● **Document excerpt**:
────────

Pozzolans obtained from Aysima (volcanic tuff and andesite), Suleymaniye (andesite), Tekke (andesite, dacite), and Refene regions (volcanic tuff), and those obtained from volcanic rocks supplied from the city of Bayburt, which is adjacent to the northeast of the Black Sea, were ground to a fineness of 90 μm, which is the fineness of the cement. Regions from which volcanic rocks were supplied are shown in Figure 1.
![Figure 1 The supplied regions of volcanic rocks [17].](/document/doi/10.1515/secm-2014-0092/asset/graphic/j_secm-2014-0092_fig_001.jpg)
The supplied regions of volcanic rocks [17].

────────

● **Listed records**:

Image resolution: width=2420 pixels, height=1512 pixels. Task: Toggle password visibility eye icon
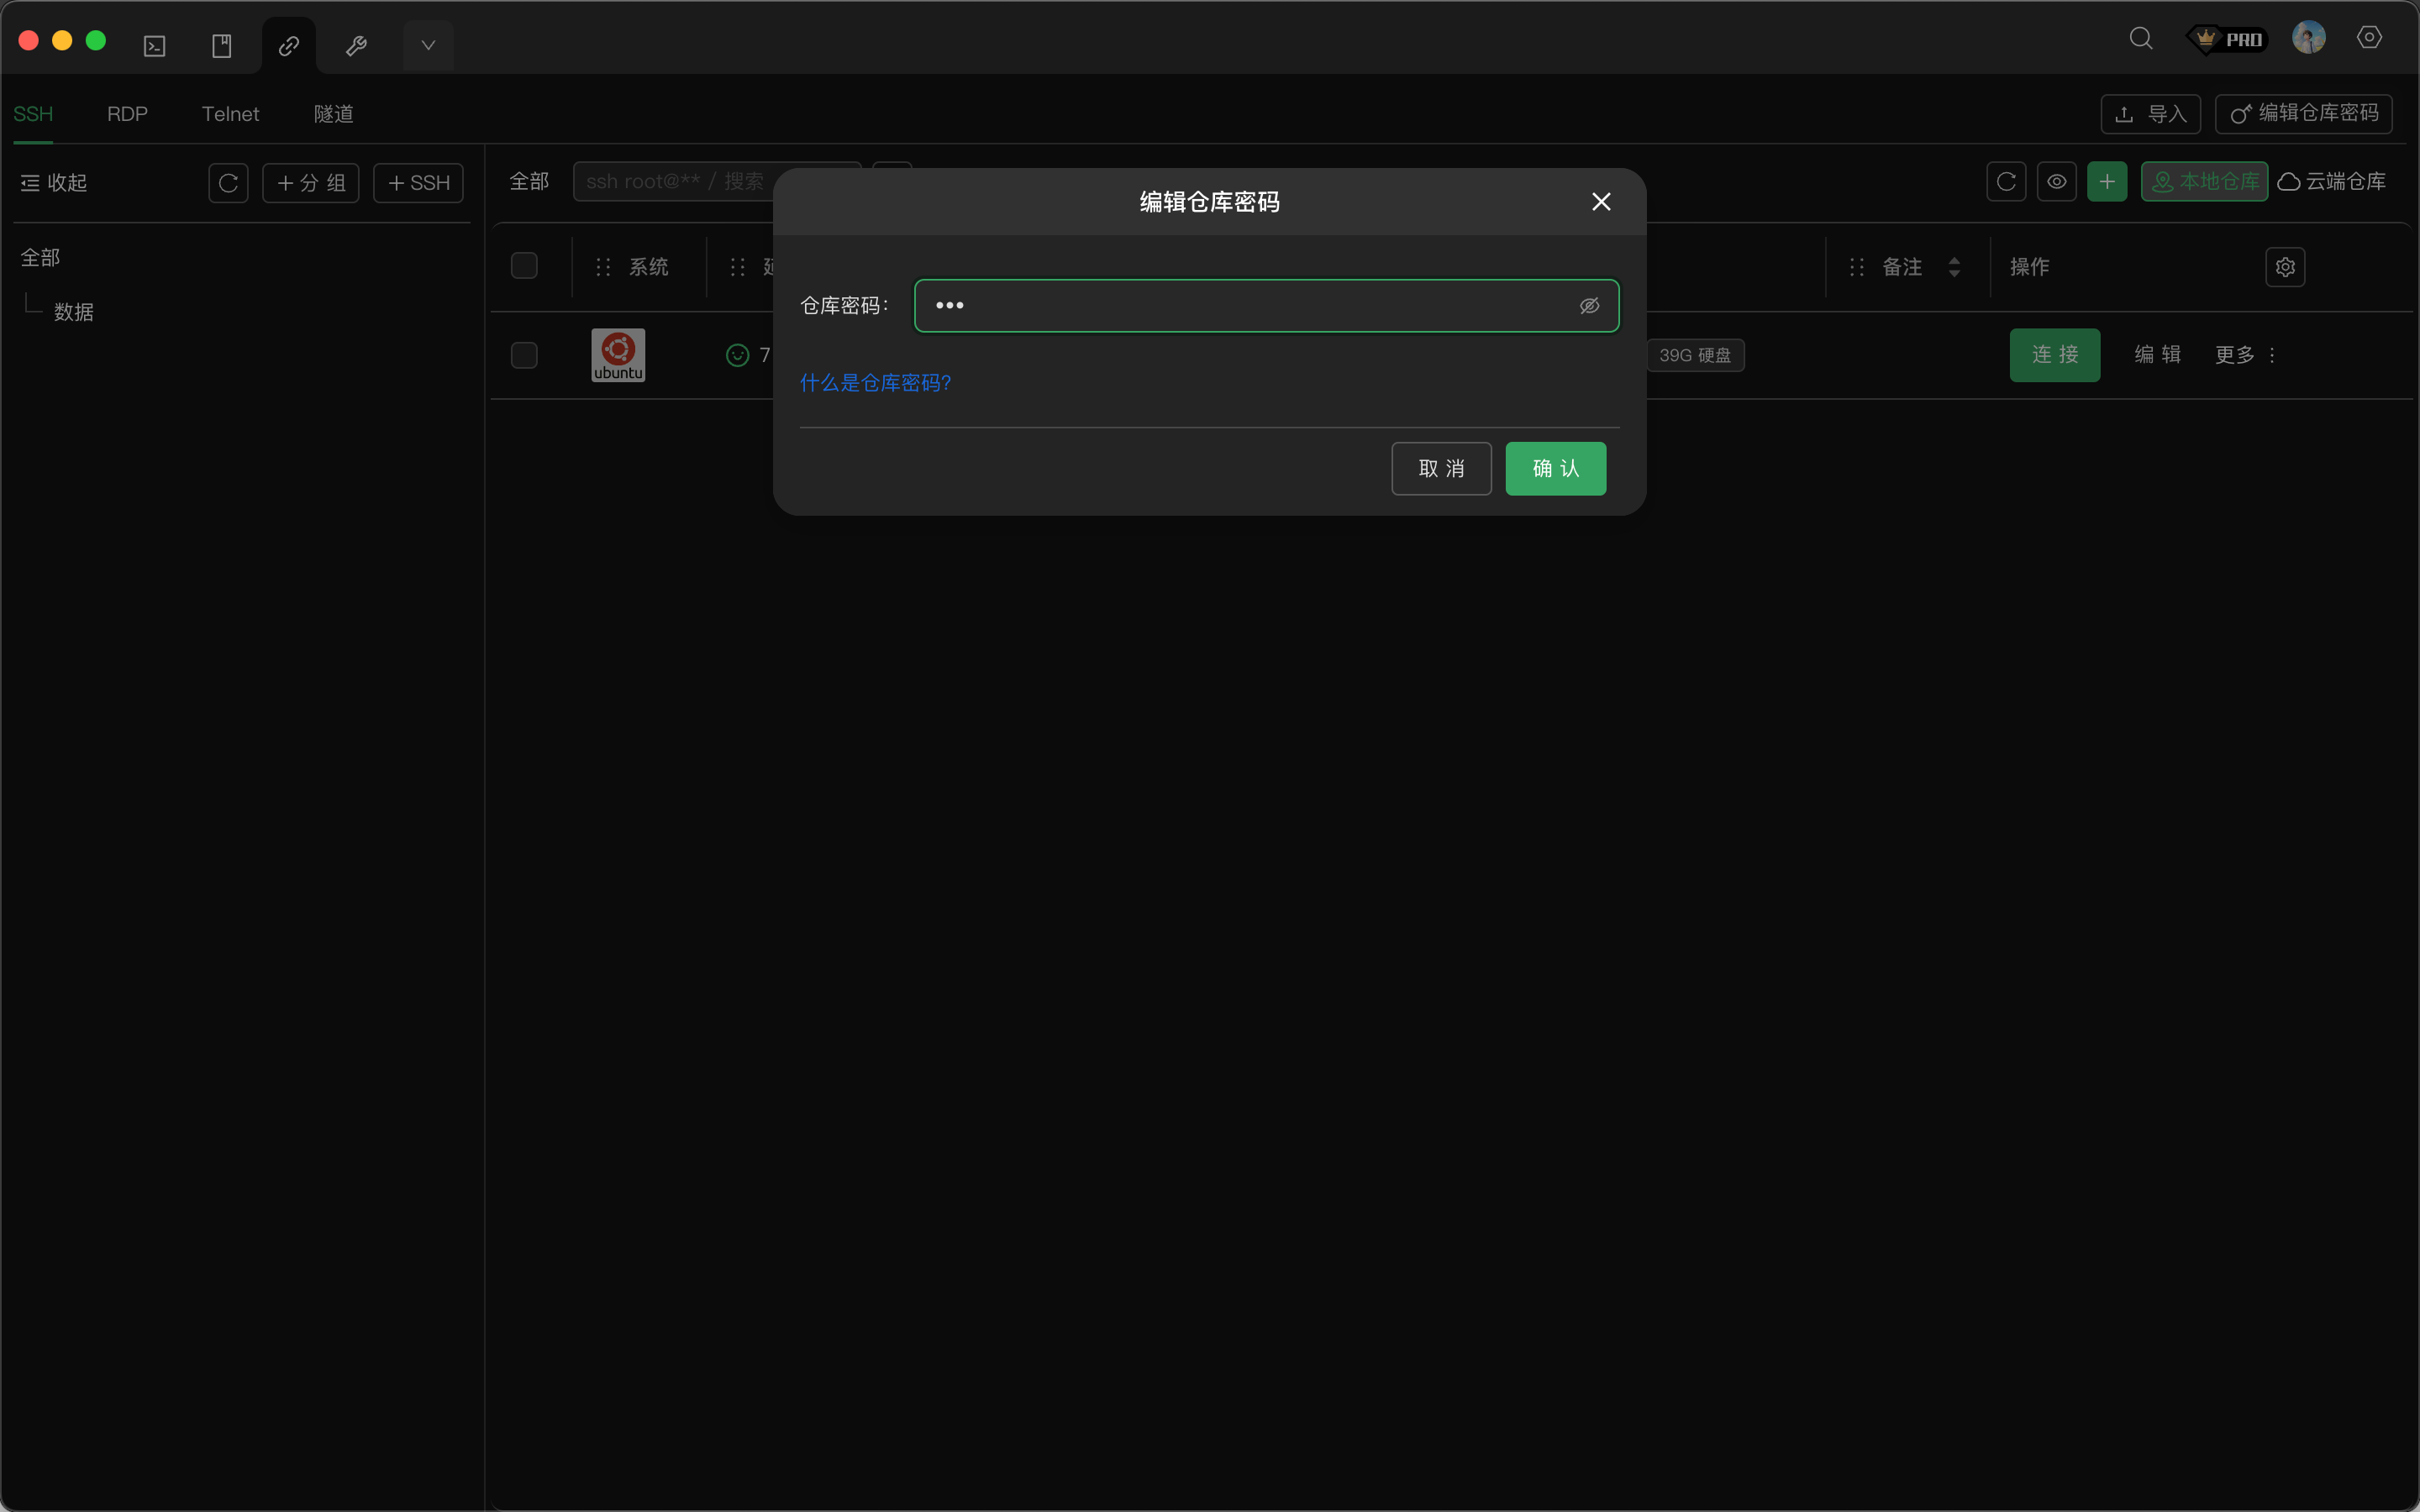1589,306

────────

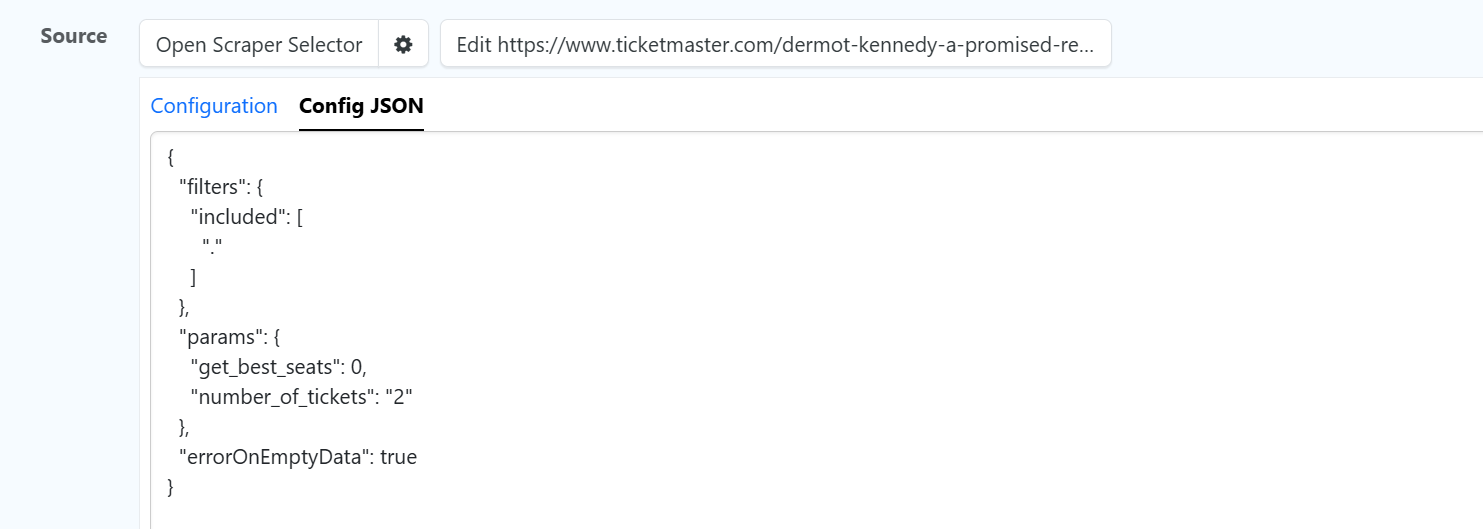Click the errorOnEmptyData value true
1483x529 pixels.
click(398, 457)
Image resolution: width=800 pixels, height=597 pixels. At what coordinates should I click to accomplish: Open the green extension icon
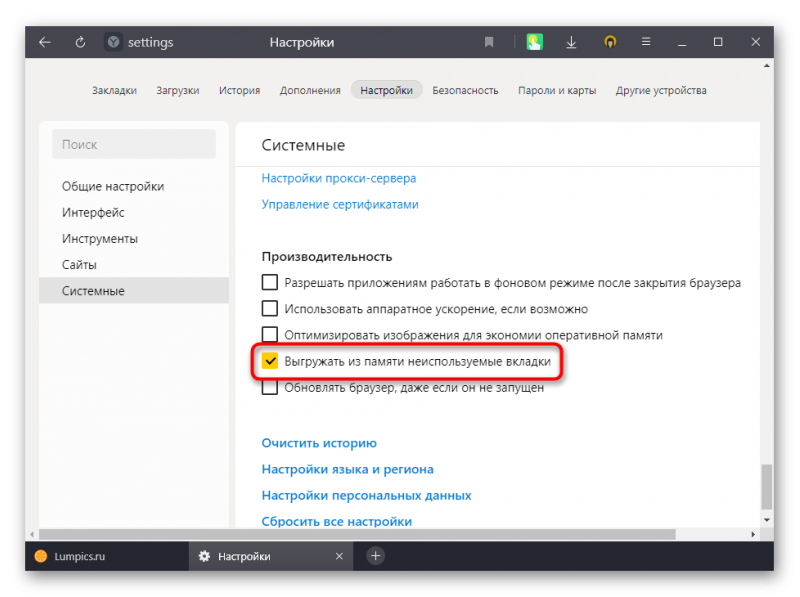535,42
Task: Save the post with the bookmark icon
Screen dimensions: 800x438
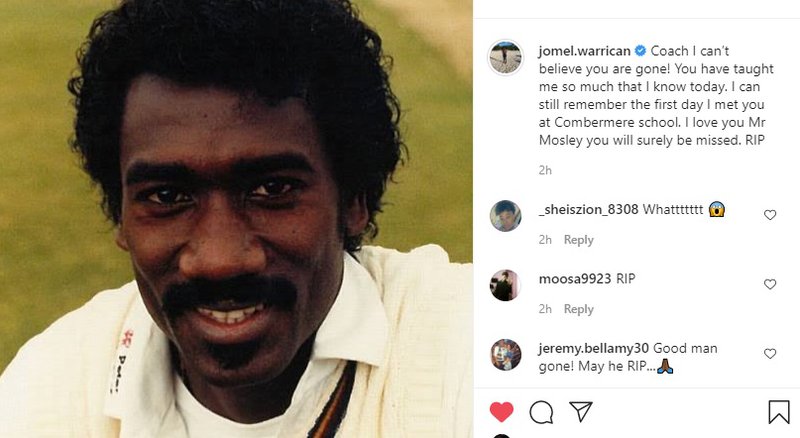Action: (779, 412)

────────

● **Problems and tasks**:
#1 In one to three sentences, explain why the pozzolans in the pozzolan text were ground to 90 μm.
#2 Render this sentence from the pozzolan text in Spanish: "Regions from which volcanic rocks were supplied are shown in Figure 1."
#3 Duplicate the passage of the pozzolan text that begins at the words "Pozzolans obtained from" and stops after the words "in Figure 1.".
Rely only on the pozzolan text for this work.

● **Results for each task**:
#1 The pozzolans were ground to a fineness of 90 μm because that is the fineness of the cement.

#2 Las regiones de las que se suministraron las rocas volcánicas se muestran en la Figura 1.

#3
Pozzolans obtained from Aysima (volcanic tuff and andesite), Suleymaniye (andesite), Tekke (andesite, dacite), and Refene regions (volcanic tuff), and those obtained from volcanic rocks supplied from the city of Bayburt, which is adjacent to the northeast of the Black Sea, were ground to a fineness of 90 μm, which is the fineness of the cement. Regions from which volcanic rocks were supplied are shown in Figure 1.